The White House and House Speaker John Boehner are fighting over who will have the last word on Libya, effectively devolving the debate over presidential war powers into a pithy game of political mudslinging. Boehner, R-Ohio, said Thursday that he’s not satisfied with President Obama’s legal justification for engaging the U.S. military in Libya without seeking congressional approval, and the White House responded with an attack on the House speaker — digging up something he said 12 years ago, and accusing him of flip-flopping his views on presidential war powers.
In a legal analysis sent to Boehner and the rest of Congress this week, White House attorneys said Obama didn’t need congressional approval to involve the United States in Libya as part of a NATO mission because the operation does not amount to a war.
“Yet we’ve got drone attacks under way. We’re spending $10 million a day, part of an effort to drop bombs on Gadhafi’s compound,” Boehner said Thursday. “It doesn’t pass the straight face test in my view that we’re not in the midst of hostilities.”
Boehner demanded further legal analysis from the White House and threatened to withhold funding from the Libyan mission if the president doesn’t comply.
“The Congress has the power of the purse, and certainly that is an option,” Boehner warned.
An hour after Boehner spoke, White House press secretary Jay Carney marched into the briefing room armed with a statement Boehner made in 1999 questioning the constitutionality of the War Powers Resolution, the mandate that the House speaker now says Obama violated in Libya.
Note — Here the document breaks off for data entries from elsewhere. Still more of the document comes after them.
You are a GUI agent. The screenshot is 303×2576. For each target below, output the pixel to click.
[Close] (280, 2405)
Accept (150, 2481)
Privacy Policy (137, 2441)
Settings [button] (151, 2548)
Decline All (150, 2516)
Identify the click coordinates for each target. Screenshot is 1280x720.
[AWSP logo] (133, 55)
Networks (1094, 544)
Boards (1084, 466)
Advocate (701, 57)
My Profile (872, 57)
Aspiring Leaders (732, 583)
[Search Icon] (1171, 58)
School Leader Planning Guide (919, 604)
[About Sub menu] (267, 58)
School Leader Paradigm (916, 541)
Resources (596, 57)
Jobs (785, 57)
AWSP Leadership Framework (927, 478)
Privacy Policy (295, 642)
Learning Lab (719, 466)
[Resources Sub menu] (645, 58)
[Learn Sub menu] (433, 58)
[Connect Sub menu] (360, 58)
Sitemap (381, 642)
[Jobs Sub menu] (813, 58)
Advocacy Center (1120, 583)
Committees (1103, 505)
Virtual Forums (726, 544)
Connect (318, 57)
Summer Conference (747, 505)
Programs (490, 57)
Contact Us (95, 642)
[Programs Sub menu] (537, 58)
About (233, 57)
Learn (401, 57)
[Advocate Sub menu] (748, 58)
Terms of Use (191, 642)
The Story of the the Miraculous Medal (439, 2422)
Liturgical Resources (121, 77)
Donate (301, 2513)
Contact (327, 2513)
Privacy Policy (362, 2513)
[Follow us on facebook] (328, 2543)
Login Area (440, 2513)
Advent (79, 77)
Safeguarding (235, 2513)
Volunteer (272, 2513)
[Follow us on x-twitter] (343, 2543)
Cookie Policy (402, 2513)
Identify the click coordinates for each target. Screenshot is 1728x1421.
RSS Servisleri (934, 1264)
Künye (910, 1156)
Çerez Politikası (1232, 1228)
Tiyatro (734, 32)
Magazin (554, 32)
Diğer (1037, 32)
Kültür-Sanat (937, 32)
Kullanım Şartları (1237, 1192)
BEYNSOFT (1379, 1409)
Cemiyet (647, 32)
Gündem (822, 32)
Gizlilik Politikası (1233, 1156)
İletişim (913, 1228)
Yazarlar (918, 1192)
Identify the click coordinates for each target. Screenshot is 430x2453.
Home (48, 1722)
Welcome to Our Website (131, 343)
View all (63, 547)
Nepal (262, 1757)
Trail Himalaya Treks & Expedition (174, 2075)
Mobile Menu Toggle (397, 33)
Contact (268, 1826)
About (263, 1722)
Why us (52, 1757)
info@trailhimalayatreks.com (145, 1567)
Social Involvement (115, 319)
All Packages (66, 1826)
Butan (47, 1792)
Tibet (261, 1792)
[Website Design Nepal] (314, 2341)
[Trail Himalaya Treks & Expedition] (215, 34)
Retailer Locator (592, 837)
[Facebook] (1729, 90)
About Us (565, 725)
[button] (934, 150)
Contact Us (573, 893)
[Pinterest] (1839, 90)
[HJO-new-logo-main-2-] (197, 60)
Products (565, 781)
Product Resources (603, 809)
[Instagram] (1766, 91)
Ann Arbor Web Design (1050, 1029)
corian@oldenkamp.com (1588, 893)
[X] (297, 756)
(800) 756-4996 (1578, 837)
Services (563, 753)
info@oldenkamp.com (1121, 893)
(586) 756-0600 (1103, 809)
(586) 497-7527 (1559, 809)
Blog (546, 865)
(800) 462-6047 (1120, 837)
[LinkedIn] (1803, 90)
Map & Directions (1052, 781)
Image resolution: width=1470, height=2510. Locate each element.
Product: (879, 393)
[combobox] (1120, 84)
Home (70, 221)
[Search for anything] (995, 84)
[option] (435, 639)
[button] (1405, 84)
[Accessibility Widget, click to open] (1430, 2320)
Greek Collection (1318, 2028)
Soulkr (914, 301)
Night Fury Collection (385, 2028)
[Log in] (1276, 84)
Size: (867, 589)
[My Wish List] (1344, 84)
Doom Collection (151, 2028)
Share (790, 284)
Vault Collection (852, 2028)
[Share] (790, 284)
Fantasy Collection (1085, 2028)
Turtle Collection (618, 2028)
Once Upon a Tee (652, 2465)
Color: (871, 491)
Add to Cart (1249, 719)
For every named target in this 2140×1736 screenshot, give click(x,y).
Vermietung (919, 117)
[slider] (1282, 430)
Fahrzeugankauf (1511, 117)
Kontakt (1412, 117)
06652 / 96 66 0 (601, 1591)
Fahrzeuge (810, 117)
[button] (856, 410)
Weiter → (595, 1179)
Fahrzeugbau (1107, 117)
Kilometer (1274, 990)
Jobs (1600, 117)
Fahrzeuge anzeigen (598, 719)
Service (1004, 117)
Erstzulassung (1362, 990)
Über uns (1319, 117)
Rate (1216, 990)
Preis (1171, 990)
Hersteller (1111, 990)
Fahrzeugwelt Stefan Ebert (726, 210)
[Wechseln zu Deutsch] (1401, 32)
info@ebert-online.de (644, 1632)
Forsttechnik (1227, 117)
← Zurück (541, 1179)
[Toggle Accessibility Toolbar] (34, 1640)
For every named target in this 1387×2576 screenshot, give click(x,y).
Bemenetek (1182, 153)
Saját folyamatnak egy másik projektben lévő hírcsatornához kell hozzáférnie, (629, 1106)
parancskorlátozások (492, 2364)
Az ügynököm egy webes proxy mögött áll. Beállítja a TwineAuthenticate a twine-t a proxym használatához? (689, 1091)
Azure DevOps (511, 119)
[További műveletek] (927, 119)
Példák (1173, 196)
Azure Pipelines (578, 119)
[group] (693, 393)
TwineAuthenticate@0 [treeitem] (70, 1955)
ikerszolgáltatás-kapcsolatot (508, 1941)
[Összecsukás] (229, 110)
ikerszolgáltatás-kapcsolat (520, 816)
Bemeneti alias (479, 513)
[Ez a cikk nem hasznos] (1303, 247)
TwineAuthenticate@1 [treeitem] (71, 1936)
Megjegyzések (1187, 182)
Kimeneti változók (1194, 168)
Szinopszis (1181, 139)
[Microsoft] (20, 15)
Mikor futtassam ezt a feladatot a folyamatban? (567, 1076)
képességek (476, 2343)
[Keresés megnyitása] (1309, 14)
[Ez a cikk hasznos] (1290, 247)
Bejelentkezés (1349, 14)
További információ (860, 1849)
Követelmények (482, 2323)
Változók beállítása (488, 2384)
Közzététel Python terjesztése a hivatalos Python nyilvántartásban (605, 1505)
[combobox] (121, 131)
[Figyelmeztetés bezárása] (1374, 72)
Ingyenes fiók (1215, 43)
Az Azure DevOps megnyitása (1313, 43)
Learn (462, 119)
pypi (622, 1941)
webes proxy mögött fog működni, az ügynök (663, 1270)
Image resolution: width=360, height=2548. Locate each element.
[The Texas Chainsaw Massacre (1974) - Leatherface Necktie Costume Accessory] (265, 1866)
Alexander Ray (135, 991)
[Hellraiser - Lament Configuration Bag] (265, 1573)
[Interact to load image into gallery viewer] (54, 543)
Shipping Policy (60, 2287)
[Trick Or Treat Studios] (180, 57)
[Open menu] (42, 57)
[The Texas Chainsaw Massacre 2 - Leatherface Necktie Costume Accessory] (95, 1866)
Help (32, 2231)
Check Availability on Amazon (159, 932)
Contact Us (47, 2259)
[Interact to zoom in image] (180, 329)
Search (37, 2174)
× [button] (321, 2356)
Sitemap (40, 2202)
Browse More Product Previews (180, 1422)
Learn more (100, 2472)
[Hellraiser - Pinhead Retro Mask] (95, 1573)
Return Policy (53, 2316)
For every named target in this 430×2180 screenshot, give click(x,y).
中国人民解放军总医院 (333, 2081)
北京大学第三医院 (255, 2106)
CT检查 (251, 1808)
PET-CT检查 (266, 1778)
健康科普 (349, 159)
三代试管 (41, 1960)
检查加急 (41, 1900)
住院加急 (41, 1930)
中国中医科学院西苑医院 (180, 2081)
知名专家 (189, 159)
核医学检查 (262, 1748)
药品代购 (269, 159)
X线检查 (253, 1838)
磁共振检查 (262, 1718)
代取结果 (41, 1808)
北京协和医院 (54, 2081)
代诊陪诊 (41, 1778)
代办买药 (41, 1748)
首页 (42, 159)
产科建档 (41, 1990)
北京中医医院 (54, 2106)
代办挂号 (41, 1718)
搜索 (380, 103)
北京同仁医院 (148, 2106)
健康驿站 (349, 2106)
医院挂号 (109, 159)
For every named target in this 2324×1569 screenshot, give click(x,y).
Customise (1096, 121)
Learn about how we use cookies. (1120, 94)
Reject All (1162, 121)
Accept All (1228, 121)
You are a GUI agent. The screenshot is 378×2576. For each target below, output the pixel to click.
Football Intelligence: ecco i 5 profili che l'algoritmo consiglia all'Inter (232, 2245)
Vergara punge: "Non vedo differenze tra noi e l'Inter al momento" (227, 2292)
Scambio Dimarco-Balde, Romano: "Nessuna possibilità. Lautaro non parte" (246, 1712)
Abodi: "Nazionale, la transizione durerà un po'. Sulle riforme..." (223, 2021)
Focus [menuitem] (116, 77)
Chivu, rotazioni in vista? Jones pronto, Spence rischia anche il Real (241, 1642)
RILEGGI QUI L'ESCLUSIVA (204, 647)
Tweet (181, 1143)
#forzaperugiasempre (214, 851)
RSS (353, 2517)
“I think it’s simply important to know what his views were then,” Carney said, before dictating parts of Boehner’s statements about former President Clinton’s decision to circumvent congressional approval and dispatch U.S. forces to the Balkans.
“Invoking the constitutionally suspect War Powers Act may halt our nation’s snowballing involvement in the Kosovo quagmire,” Boehner said. “But it is also likely to tie the hands of future presidents who will need the authority to lead in crises with less ambiguous implications for our national security.”
Carney also flatly denied Boehner’s request for further legal analysis from the White House.
“We have from the beginning consulted regularly with Congress — more than 40 times, and 41 at least if you add yesterday’s substantial report that we provided to Congress, which included our legal reasoning with regards to the War Powers Resolution,” Carney said. “So I don’t anticipate further elucidation of our legal reasoning, because I think it was quite clear.”
Boehner’s office quickly fired back, accusing Obama of flip-flopping as well, and referring reporters to a statement Obama made in 2007, in which he pledged support for congressional war powers.
“After Vietnam, Congress swore it would never again be duped into war, and even wrote a new law — the War Powers Act — to ensure it would not repeat its mistakes,” then-Sen. Obama said. “But … no law can give Congress a backbone if it refuses to stand up as the co-equal branch the Constitution made it.”
The two men are scheduled to meet for a round of golf on Sunday.